Source records:
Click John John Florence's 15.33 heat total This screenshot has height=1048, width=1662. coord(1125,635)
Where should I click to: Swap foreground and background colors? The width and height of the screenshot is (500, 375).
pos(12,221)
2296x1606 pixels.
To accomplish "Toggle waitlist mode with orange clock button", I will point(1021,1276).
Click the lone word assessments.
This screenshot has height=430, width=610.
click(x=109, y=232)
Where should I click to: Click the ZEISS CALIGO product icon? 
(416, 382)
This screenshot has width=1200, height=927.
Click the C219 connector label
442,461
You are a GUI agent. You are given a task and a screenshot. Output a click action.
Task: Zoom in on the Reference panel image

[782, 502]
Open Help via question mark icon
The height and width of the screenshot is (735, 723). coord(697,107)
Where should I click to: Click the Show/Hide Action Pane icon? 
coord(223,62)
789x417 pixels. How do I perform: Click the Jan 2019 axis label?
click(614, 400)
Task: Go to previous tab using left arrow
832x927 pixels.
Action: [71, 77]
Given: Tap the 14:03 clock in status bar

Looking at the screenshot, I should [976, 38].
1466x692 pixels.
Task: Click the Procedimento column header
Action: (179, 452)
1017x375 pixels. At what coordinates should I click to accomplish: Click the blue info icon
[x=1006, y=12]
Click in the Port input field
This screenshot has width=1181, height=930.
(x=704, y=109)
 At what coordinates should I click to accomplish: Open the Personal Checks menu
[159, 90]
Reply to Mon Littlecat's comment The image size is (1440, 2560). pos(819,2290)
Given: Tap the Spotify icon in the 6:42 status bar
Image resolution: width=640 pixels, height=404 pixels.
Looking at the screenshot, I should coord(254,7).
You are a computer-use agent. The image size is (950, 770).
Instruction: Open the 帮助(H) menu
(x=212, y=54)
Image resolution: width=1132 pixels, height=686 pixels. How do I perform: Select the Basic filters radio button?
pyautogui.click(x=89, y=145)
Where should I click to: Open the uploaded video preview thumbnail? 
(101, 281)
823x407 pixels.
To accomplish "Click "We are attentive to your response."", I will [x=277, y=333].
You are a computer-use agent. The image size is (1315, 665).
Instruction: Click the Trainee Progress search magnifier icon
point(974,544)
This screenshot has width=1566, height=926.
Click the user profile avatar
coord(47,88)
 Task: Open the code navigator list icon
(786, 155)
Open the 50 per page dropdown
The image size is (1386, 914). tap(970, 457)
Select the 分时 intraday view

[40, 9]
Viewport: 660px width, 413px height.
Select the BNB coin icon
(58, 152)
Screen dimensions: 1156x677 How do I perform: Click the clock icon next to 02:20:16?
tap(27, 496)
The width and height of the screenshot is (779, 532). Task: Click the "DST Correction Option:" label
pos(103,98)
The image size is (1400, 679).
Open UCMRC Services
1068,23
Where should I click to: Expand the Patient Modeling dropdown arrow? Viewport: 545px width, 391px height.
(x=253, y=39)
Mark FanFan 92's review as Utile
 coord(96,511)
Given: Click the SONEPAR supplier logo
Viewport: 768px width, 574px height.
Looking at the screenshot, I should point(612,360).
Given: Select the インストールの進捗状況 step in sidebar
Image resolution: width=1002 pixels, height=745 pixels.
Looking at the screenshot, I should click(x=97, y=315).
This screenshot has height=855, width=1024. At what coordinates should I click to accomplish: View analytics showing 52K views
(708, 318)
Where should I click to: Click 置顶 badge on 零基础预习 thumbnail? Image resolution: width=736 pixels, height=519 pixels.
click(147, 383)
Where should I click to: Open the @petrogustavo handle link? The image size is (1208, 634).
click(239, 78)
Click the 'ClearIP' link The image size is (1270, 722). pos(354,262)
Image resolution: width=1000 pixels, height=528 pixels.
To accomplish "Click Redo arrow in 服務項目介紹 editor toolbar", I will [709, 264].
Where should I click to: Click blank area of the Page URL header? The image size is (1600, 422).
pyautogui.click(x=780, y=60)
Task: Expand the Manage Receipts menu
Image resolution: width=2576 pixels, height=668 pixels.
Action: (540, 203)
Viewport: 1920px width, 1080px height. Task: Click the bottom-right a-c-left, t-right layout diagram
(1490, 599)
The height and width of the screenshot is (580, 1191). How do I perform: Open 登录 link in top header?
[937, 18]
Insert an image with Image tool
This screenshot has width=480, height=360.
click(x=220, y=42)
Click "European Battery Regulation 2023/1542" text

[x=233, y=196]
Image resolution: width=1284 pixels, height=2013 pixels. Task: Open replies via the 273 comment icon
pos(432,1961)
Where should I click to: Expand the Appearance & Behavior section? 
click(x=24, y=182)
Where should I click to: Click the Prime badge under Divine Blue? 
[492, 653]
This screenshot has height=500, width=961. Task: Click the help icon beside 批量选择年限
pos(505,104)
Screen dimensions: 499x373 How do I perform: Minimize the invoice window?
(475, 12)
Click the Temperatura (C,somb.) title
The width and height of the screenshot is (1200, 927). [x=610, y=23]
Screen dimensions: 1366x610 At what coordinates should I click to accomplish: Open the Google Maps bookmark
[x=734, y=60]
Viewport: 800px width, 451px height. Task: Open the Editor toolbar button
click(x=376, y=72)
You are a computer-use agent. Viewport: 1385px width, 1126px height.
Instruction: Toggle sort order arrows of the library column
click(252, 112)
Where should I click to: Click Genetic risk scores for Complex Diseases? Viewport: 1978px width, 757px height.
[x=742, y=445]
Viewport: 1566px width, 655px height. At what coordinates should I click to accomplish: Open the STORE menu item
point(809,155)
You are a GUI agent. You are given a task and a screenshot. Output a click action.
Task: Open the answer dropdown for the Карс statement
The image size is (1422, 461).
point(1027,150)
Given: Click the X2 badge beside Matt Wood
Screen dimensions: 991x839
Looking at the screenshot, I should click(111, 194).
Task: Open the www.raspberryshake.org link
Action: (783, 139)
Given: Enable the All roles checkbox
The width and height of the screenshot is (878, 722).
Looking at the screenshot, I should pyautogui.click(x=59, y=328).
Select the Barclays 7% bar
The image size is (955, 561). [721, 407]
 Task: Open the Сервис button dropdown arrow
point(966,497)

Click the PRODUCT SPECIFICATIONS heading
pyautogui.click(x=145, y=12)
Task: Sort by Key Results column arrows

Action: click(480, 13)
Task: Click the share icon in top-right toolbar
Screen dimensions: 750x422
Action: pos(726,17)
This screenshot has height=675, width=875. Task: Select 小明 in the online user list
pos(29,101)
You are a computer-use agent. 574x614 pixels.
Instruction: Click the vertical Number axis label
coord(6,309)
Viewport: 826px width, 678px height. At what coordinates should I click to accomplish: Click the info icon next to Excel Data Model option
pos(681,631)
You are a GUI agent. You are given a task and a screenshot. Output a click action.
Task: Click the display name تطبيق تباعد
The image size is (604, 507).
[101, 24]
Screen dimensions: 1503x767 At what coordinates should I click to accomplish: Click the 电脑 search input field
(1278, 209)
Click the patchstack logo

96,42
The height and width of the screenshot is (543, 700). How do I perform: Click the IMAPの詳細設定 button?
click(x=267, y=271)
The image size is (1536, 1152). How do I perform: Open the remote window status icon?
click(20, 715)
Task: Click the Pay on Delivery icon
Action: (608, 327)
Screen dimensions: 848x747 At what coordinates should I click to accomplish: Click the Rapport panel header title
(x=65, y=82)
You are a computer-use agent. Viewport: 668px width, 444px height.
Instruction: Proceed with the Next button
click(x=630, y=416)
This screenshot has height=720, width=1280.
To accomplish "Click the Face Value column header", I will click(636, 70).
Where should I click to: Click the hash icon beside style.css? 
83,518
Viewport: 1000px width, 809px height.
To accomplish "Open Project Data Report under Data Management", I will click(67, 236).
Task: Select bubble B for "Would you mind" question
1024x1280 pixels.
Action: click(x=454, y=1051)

**PROMPT**
Each record above must be given again exactly as written.

**WORKED SOLUTION**
Click John John Florence's 15.33 heat total This screenshot has height=1048, width=1662. coord(1125,635)
Where should I click to: Swap foreground and background colors? The width and height of the screenshot is (500, 375).
pos(12,221)
2296x1606 pixels.
To accomplish "Toggle waitlist mode with orange clock button", I will point(1021,1276).
Click the lone word assessments.
This screenshot has height=430, width=610.
click(x=109, y=232)
Where should I click to: Click the ZEISS CALIGO product icon? 
(416, 382)
This screenshot has width=1200, height=927.
Click the C219 connector label
442,461
You are a GUI agent. You are given a task and a screenshot. Output a click action.
Task: Zoom in on the Reference panel image

[782, 502]
Open Help via question mark icon
The height and width of the screenshot is (735, 723). coord(697,107)
Where should I click to: Click the Show/Hide Action Pane icon? 
coord(223,62)
789x417 pixels. How do I perform: Click the Jan 2019 axis label?
click(614, 400)
Task: Go to previous tab using left arrow
832x927 pixels.
Action: [71, 77]
Given: Tap the 14:03 clock in status bar

Looking at the screenshot, I should [976, 38].
1466x692 pixels.
Task: Click the Procedimento column header
Action: (179, 452)
1017x375 pixels. At what coordinates should I click to accomplish: Click the blue info icon
[x=1006, y=12]
Click in the Port input field
This screenshot has width=1181, height=930.
(x=704, y=109)
 At what coordinates should I click to accomplish: Open the Personal Checks menu
[159, 90]
Reply to Mon Littlecat's comment The image size is (1440, 2560). pos(819,2290)
Given: Tap the Spotify icon in the 6:42 status bar
Image resolution: width=640 pixels, height=404 pixels.
Looking at the screenshot, I should coord(254,7).
You are a computer-use agent. The image size is (950, 770).
Instruction: Open the 帮助(H) menu
(x=212, y=54)
Image resolution: width=1132 pixels, height=686 pixels. How do I perform: Select the Basic filters radio button?
pyautogui.click(x=89, y=145)
Where should I click to: Open the uploaded video preview thumbnail? 
(101, 281)
823x407 pixels.
To accomplish "Click "We are attentive to your response."", I will [x=277, y=333].
You are a computer-use agent. The image size is (1315, 665).
Instruction: Click the Trainee Progress search magnifier icon
point(974,544)
This screenshot has width=1566, height=926.
Click the user profile avatar
coord(47,88)
 Task: Open the code navigator list icon
(786, 155)
Open the 50 per page dropdown
The image size is (1386, 914). tap(970, 457)
Select the 分时 intraday view

[40, 9]
Viewport: 660px width, 413px height.
Select the BNB coin icon
(58, 152)
Screen dimensions: 1156x677 How do I perform: Click the clock icon next to 02:20:16?
tap(27, 496)
The width and height of the screenshot is (779, 532). Task: Click the "DST Correction Option:" label
pos(103,98)
The image size is (1400, 679).
Open UCMRC Services
1068,23
Where should I click to: Expand the Patient Modeling dropdown arrow? Viewport: 545px width, 391px height.
(x=253, y=39)
Mark FanFan 92's review as Utile
 coord(96,511)
Given: Click the SONEPAR supplier logo
Viewport: 768px width, 574px height.
Looking at the screenshot, I should point(612,360).
Given: Select the インストールの進捗状況 step in sidebar
Image resolution: width=1002 pixels, height=745 pixels.
Looking at the screenshot, I should click(x=97, y=315).
This screenshot has height=855, width=1024. At what coordinates should I click to accomplish: View analytics showing 52K views
(708, 318)
Where should I click to: Click 置顶 badge on 零基础预习 thumbnail? Image resolution: width=736 pixels, height=519 pixels.
click(147, 383)
Where should I click to: Open the @petrogustavo handle link? The image size is (1208, 634).
click(239, 78)
Click the 'ClearIP' link The image size is (1270, 722). pos(354,262)
Image resolution: width=1000 pixels, height=528 pixels.
To accomplish "Click Redo arrow in 服務項目介紹 editor toolbar", I will [709, 264].
Where should I click to: Click blank area of the Page URL header? The image size is (1600, 422).
pyautogui.click(x=780, y=60)
Task: Expand the Manage Receipts menu
Image resolution: width=2576 pixels, height=668 pixels.
Action: (540, 203)
Viewport: 1920px width, 1080px height. Task: Click the bottom-right a-c-left, t-right layout diagram
(1490, 599)
The height and width of the screenshot is (580, 1191). How do I perform: Open 登录 link in top header?
[937, 18]
Insert an image with Image tool
This screenshot has width=480, height=360.
click(x=220, y=42)
Click "European Battery Regulation 2023/1542" text

[x=233, y=196]
Image resolution: width=1284 pixels, height=2013 pixels. Task: Open replies via the 273 comment icon
pos(432,1961)
Where should I click to: Expand the Appearance & Behavior section? 
click(x=24, y=182)
Where should I click to: Click the Prime badge under Divine Blue? 
[492, 653]
This screenshot has height=500, width=961. Task: Click the help icon beside 批量选择年限
pos(505,104)
Screen dimensions: 499x373 How do I perform: Minimize the invoice window?
(475, 12)
Click the Temperatura (C,somb.) title
The width and height of the screenshot is (1200, 927). [x=610, y=23]
Screen dimensions: 1366x610 At what coordinates should I click to accomplish: Open the Google Maps bookmark
[x=734, y=60]
Viewport: 800px width, 451px height. Task: Open the Editor toolbar button
click(x=376, y=72)
You are a computer-use agent. Viewport: 1385px width, 1126px height.
Instruction: Toggle sort order arrows of the library column
click(252, 112)
Where should I click to: Click Genetic risk scores for Complex Diseases? Viewport: 1978px width, 757px height.
[x=742, y=445]
Viewport: 1566px width, 655px height. At what coordinates should I click to accomplish: Open the STORE menu item
point(809,155)
You are a GUI agent. You are given a task and a screenshot. Output a click action.
Task: Open the answer dropdown for the Карс statement
The image size is (1422, 461).
point(1027,150)
Given: Click the X2 badge beside Matt Wood
Screen dimensions: 991x839
Looking at the screenshot, I should click(111, 194).
Task: Open the www.raspberryshake.org link
Action: (783, 139)
Given: Enable the All roles checkbox
The width and height of the screenshot is (878, 722).
Looking at the screenshot, I should pyautogui.click(x=59, y=328).
Select the Barclays 7% bar
The image size is (955, 561). [721, 407]
 Task: Open the Сервис button dropdown arrow
point(966,497)

Click the PRODUCT SPECIFICATIONS heading
pyautogui.click(x=145, y=12)
Task: Sort by Key Results column arrows

Action: click(480, 13)
Task: Click the share icon in top-right toolbar
Screen dimensions: 750x422
Action: pos(726,17)
This screenshot has height=675, width=875. Task: Select 小明 in the online user list
pos(29,101)
You are a computer-use agent. 574x614 pixels.
Instruction: Click the vertical Number axis label
coord(6,309)
Viewport: 826px width, 678px height. At what coordinates should I click to accomplish: Click the info icon next to Excel Data Model option
pos(681,631)
You are a GUI agent. You are given a task and a screenshot. Output a click action.
Task: Click the display name تطبيق تباعد
The image size is (604, 507).
[101, 24]
Screen dimensions: 1503x767 At what coordinates should I click to accomplish: Click the 电脑 search input field
(1278, 209)
Click the patchstack logo

96,42
The height and width of the screenshot is (543, 700). How do I perform: Click the IMAPの詳細設定 button?
click(x=267, y=271)
The image size is (1536, 1152). How do I perform: Open the remote window status icon?
click(20, 715)
Task: Click the Pay on Delivery icon
Action: (608, 327)
Screen dimensions: 848x747 At what coordinates should I click to accomplish: Click the Rapport panel header title
(x=65, y=82)
You are a computer-use agent. Viewport: 668px width, 444px height.
Instruction: Proceed with the Next button
click(x=630, y=416)
This screenshot has height=720, width=1280.
To accomplish "Click the Face Value column header", I will click(636, 70).
Where should I click to: Click the hash icon beside style.css? 
83,518
Viewport: 1000px width, 809px height.
To accomplish "Open Project Data Report under Data Management", I will click(67, 236).
Task: Select bubble B for "Would you mind" question
1024x1280 pixels.
Action: click(x=454, y=1051)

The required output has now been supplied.